======== Dataset records
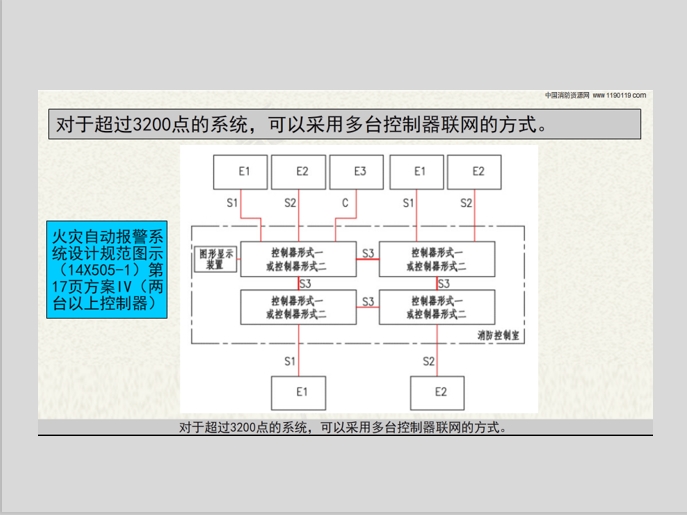Select the 图形显示装置 box
This screenshot has height=515, width=687.
pyautogui.click(x=216, y=260)
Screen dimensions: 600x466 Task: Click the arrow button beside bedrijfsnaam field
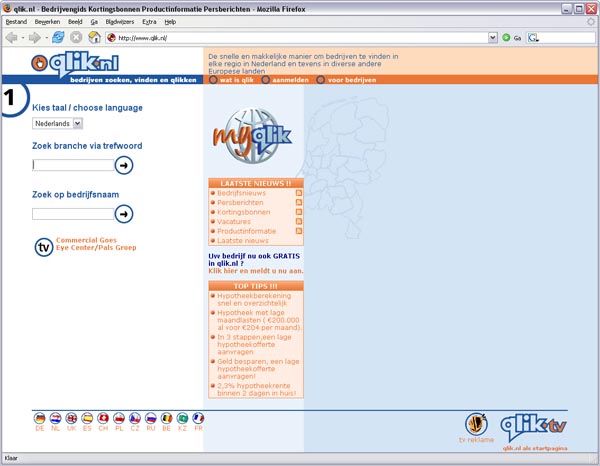click(124, 213)
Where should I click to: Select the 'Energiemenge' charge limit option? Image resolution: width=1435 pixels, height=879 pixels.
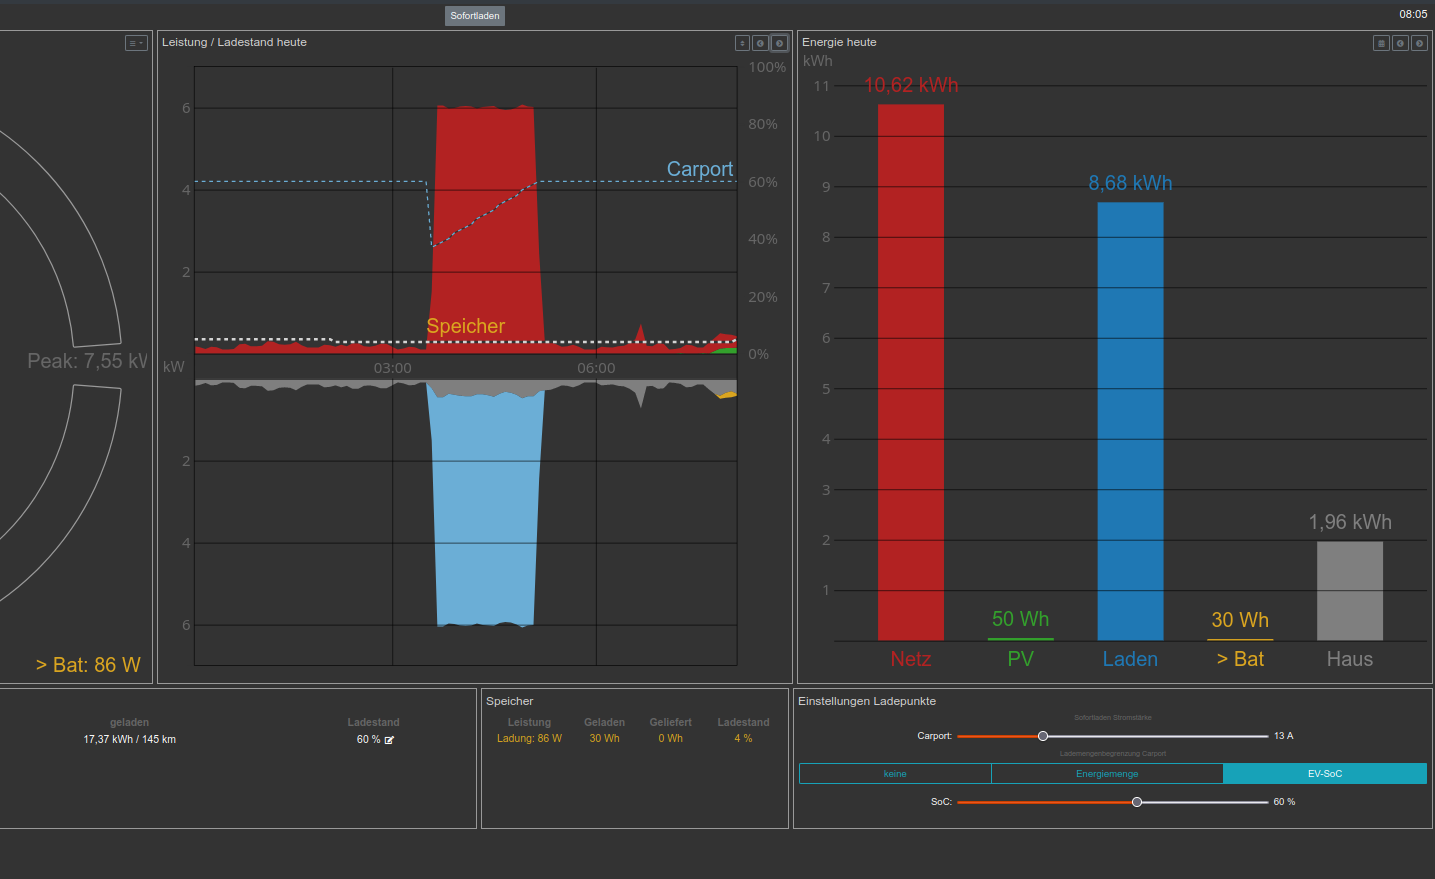pos(1107,774)
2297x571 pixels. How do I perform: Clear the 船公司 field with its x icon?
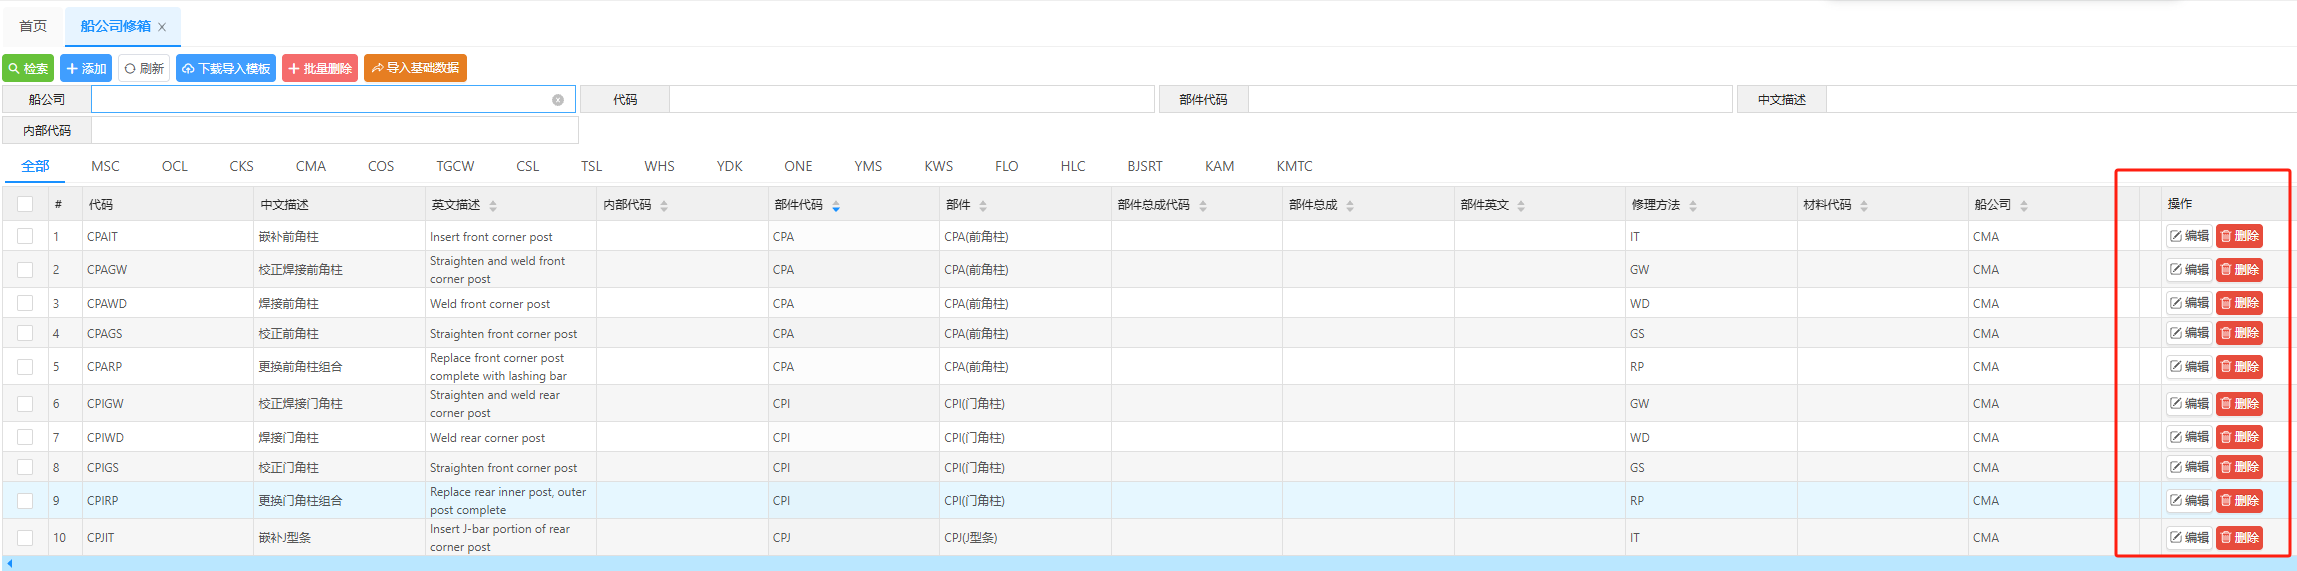tap(558, 100)
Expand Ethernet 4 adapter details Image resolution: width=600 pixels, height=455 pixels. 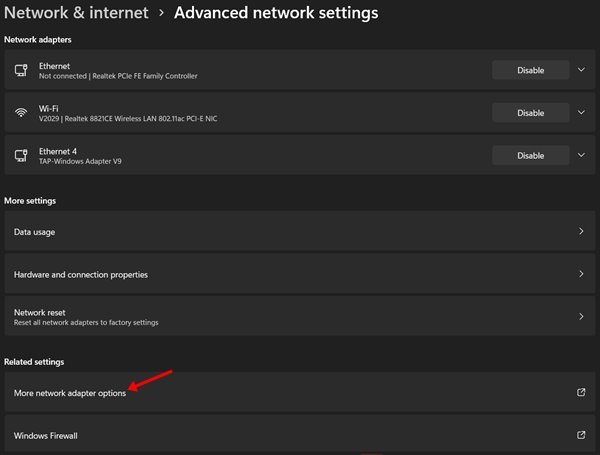581,155
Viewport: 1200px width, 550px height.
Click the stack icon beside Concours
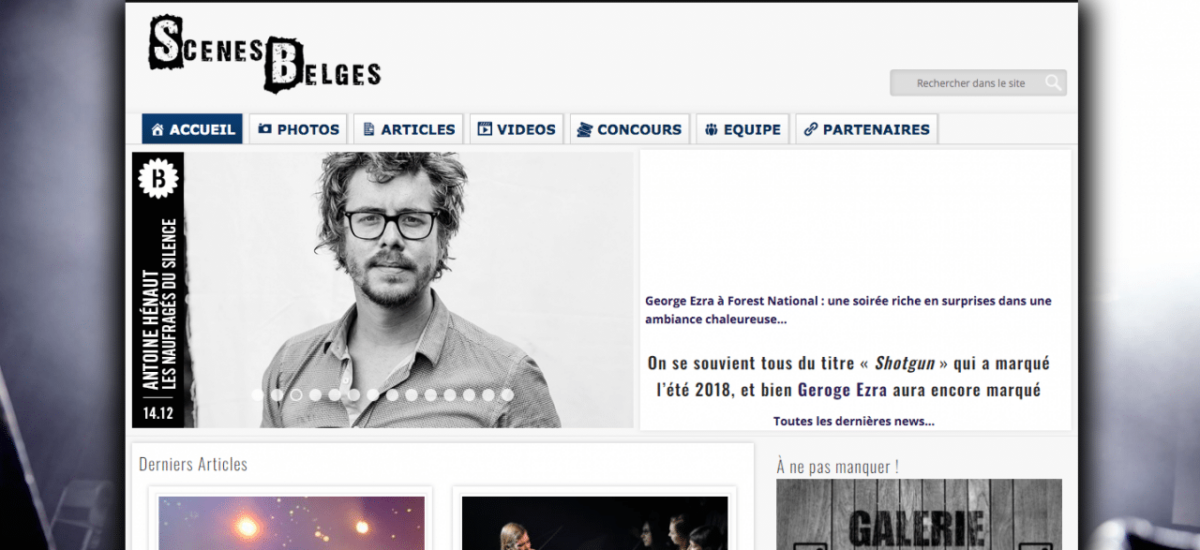coord(585,129)
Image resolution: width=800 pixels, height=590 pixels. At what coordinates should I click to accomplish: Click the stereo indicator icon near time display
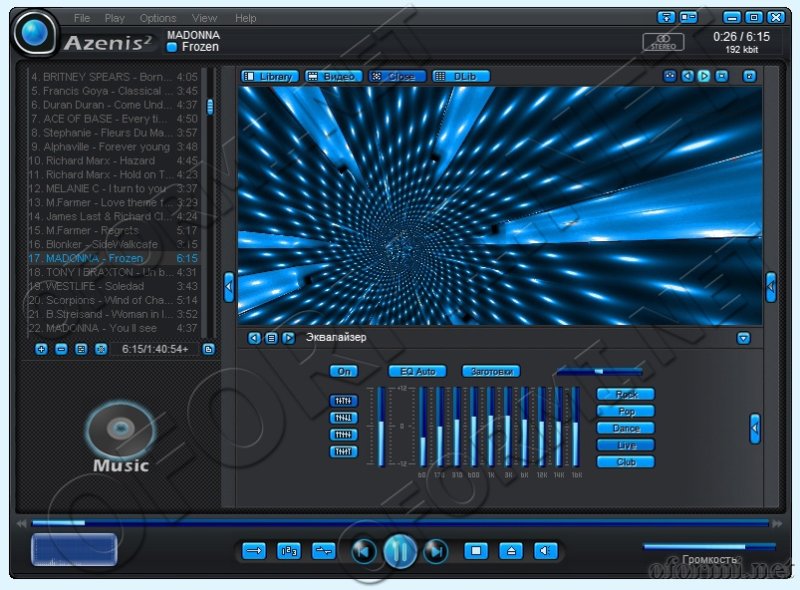[663, 40]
================
*Stated goal*
In the entries, from the line that contains "Viewport: 1200px width, 550px height." through the last line, inclusive, switch each "icon" to "symbol" and give those lines again with nothing else changed. Leave the pictures out of your answer.

*Exercise response*
Viewport: 1200px width, 550px height.
Click the stack symbol beside Concours
coord(585,129)
Image resolution: width=800 pixels, height=590 pixels. At what coordinates should I click to accomplish: Click the stereo indicator symbol near time display
[663, 40]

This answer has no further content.